[START OF Input rows]

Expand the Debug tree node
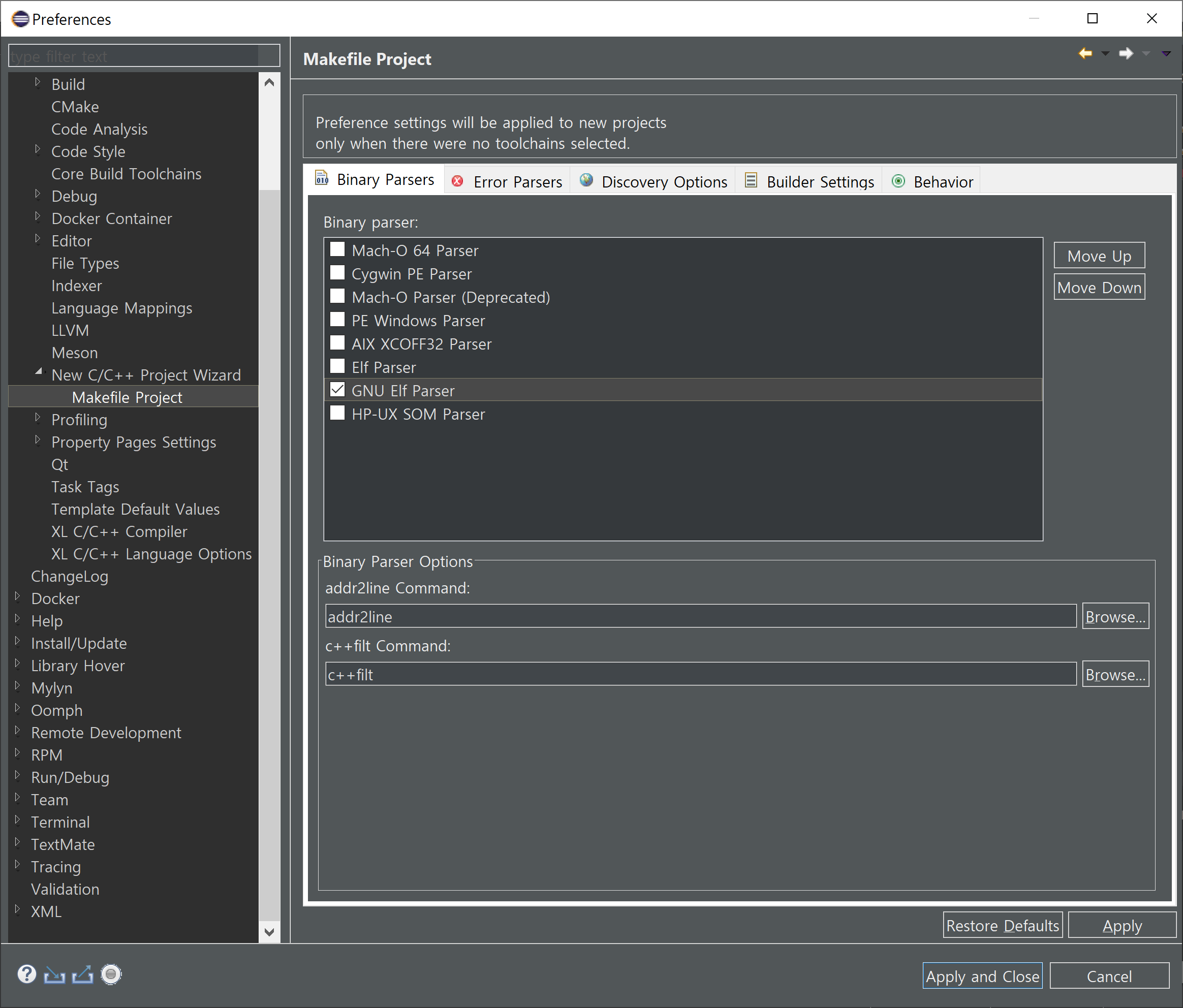 (38, 195)
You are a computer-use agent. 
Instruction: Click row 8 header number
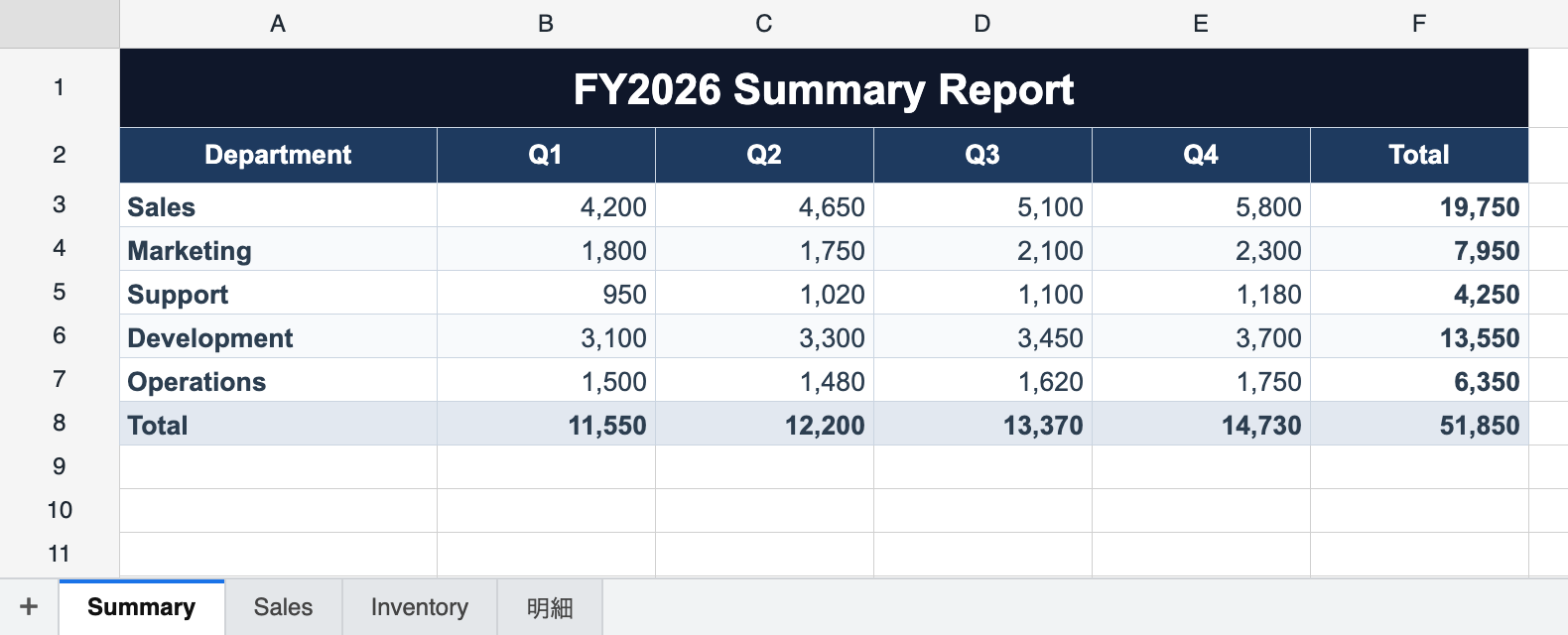click(x=60, y=424)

[END OF Input rows]

__Directions__:
Copy every line of the listing above word for word, but leave out the pictures.

__Expected answer__:
Expand the Debug tree node
 (38, 195)
You are a computer-use agent. 
Instruction: Click row 8 header number
click(x=60, y=424)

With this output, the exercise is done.